Em termos recorrentes, porém, o Ebitda cresceu 21%, para R$ 397 milhões, refletindo a expansão da operação, ganhos operacionais e iniciativas de eficiência. A margem nessa linha subiu 2,5 pontos percentuais, para 17,5%.
A companhia também reportou geração operacional de caixa de R$ 460 milhões e fluxo de caixa livre de R$ 351 milhões.
O resultado financeiro negativo em R$ 359 milhões ainda pesou no resultado, mas o montante representa uma redução de 49,8% ante o desempenho negativo do último trimestre de 2024, em razão principalmente da diminuição do endividamento no período.
A alavancagem financeira medida pela dívida líquida/Ebitda encerrou 2025 a 2,67 vezes, ante 4,08 vezes no final de 2024.
A receita operacional líquida consolidada caiu 38,1% em relação ao mesmo período de 2024, para R$ 2,27 bilhões.
Na divisão de diagnósticos, porém, a receita líquida apurou alta de 2,5%, para R$ 1,8 bilhão, com a receita bruta no mercado nacional crescendo 13,3%. Houve aumento de 15,9% no volume médio de exames ano a ano, mas o ticket médio retraiu 2,2%.

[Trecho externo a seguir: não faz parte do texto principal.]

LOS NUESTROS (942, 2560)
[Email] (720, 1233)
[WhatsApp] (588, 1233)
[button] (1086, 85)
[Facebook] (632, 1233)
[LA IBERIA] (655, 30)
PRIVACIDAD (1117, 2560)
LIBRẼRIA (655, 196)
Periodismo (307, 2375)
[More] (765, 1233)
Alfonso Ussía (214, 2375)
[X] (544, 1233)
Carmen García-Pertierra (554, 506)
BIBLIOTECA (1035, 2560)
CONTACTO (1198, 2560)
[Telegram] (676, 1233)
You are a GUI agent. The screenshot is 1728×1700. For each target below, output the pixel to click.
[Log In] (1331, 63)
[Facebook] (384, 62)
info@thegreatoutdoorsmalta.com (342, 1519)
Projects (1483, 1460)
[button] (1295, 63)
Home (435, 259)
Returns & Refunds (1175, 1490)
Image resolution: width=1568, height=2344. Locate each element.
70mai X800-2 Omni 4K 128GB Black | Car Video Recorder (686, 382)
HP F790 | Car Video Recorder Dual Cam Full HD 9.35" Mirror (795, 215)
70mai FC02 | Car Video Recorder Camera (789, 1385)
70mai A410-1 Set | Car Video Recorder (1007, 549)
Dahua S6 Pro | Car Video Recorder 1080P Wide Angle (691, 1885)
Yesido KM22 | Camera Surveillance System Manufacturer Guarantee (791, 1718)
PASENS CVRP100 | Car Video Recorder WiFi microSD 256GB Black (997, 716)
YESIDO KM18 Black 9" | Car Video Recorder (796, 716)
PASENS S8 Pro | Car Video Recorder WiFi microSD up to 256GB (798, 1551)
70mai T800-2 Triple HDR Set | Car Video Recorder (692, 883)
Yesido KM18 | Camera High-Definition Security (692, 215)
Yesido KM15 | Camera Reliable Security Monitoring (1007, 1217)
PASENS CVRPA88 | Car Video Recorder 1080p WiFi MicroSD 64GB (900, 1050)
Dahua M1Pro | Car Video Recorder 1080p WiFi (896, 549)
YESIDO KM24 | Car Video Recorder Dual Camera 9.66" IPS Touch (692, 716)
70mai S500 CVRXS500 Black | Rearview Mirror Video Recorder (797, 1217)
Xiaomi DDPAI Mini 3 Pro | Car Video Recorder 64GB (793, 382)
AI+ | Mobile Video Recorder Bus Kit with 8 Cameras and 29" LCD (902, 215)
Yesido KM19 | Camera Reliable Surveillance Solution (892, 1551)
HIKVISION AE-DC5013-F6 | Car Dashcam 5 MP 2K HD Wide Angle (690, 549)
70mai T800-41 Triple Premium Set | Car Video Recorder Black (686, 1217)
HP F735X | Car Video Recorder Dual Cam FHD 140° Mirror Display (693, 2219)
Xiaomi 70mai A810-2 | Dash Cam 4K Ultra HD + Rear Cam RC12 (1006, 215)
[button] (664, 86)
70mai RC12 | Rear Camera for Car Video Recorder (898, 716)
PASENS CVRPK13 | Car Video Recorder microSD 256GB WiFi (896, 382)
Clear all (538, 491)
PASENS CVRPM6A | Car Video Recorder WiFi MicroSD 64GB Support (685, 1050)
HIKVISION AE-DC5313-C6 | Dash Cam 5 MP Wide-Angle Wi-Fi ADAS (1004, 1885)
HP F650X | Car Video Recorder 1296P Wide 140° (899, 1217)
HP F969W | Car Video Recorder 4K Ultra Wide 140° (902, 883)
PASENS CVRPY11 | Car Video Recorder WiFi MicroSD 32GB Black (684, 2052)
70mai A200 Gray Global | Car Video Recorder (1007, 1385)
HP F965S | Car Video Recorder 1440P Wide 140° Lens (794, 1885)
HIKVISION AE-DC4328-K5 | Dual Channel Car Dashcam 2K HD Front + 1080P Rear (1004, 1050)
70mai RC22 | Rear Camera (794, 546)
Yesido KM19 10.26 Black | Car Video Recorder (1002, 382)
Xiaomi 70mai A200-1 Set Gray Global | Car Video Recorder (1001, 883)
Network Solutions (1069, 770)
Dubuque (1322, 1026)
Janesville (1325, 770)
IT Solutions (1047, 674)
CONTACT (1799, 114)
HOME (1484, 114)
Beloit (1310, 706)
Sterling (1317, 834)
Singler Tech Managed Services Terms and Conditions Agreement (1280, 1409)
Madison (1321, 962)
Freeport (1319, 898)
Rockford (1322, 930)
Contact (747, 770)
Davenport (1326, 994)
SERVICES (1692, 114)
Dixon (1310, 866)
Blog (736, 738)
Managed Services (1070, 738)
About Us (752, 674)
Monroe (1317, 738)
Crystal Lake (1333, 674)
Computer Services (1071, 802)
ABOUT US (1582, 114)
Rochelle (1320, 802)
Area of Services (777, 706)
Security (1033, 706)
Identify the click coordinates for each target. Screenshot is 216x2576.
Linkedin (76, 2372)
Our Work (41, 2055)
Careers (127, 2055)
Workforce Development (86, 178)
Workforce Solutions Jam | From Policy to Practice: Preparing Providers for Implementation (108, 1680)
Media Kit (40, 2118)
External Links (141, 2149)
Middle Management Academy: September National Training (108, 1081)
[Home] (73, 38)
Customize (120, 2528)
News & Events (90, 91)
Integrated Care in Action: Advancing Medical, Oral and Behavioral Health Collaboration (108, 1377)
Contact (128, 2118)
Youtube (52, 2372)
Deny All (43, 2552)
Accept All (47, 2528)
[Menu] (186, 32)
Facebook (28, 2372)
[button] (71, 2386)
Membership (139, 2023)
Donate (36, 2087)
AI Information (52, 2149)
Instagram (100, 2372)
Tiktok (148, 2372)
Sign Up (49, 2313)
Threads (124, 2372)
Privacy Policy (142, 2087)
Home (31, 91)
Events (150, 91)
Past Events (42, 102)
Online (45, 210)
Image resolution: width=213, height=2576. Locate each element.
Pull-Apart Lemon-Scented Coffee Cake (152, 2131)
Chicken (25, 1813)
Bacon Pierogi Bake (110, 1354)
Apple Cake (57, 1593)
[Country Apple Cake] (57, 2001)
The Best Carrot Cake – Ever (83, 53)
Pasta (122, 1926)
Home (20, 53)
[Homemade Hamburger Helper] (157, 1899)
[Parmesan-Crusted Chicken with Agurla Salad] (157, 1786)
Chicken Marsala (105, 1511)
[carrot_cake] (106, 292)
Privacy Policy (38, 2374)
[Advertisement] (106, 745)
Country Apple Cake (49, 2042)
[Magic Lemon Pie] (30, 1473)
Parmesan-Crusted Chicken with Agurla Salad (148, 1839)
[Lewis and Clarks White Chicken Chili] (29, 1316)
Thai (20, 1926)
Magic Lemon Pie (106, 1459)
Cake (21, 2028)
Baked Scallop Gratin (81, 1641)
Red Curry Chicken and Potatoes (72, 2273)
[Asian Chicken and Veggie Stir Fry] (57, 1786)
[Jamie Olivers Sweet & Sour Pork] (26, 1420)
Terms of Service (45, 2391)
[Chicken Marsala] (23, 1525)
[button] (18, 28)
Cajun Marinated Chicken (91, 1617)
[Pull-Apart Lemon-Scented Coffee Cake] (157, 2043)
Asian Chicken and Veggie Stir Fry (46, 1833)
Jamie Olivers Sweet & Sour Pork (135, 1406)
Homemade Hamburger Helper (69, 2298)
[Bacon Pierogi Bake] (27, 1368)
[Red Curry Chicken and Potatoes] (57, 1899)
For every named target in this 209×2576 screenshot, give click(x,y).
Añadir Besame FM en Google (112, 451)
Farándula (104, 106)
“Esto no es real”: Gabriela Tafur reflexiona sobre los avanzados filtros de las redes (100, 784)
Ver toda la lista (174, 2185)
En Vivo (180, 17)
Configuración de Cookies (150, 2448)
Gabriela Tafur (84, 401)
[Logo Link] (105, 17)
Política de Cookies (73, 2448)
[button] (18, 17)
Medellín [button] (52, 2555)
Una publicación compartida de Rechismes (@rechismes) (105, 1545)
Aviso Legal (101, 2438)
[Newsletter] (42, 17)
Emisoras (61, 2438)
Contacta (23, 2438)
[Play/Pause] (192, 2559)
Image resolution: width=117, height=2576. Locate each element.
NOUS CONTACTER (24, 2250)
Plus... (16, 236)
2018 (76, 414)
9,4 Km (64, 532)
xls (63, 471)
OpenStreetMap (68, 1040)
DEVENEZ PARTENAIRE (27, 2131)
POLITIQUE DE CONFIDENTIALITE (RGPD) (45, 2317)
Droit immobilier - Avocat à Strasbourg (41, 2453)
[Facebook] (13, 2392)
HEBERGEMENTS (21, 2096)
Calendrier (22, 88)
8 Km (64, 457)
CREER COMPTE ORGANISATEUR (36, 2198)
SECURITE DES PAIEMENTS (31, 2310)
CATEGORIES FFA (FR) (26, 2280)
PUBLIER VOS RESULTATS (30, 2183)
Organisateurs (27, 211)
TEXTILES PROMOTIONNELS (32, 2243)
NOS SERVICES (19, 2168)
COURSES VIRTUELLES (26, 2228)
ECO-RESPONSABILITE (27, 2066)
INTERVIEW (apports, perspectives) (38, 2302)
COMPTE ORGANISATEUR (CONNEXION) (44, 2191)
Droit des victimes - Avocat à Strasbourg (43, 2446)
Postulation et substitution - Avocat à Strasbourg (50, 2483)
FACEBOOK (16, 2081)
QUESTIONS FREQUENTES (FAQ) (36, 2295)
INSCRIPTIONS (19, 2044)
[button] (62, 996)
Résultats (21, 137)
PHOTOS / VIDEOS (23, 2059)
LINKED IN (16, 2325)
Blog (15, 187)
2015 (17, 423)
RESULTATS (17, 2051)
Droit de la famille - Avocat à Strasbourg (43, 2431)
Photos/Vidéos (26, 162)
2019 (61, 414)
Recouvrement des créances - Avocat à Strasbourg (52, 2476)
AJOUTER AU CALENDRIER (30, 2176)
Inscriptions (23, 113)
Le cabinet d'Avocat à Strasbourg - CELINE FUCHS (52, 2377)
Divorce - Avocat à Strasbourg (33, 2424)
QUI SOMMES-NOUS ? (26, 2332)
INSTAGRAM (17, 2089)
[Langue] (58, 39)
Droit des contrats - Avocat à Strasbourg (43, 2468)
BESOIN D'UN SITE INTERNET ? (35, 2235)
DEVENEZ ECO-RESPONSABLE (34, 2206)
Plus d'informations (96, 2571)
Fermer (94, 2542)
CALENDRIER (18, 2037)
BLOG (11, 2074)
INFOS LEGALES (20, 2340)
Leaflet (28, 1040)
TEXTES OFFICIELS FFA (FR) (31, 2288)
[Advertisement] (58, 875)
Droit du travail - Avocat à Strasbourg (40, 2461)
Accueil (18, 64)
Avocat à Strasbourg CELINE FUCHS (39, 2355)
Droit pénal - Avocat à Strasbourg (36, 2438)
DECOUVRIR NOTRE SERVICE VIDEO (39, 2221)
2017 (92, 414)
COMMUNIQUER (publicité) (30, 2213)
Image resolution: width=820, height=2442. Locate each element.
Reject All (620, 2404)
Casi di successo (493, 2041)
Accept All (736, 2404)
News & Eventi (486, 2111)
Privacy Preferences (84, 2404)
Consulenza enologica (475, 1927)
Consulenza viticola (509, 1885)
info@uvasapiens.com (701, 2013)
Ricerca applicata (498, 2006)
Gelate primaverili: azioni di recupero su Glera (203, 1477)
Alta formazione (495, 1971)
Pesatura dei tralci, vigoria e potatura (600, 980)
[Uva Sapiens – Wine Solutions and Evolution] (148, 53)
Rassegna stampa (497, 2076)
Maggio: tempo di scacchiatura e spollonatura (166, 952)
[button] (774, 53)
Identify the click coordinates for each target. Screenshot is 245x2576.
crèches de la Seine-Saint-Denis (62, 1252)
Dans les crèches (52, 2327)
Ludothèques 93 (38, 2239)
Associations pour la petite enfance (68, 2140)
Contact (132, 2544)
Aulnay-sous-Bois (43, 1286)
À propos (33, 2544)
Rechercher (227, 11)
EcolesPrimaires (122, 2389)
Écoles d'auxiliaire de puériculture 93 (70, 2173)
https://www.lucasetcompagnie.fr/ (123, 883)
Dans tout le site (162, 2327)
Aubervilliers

O presidente-executivo da Dasa, Rafael Lucchesi, afirmou em nota à Reuters que a companhia está preparada para continuar sendo uma das líderes no mercado de diagnósticos do Brasil.
“A execução do nosso plano estratégico de eficiência operacional e financeira ao longo do último ano foi fundamental para reduzir a dívida, a alavancagem e fortalecer nossa estrutura de capital, com recorrência e solidez”, acrescentou.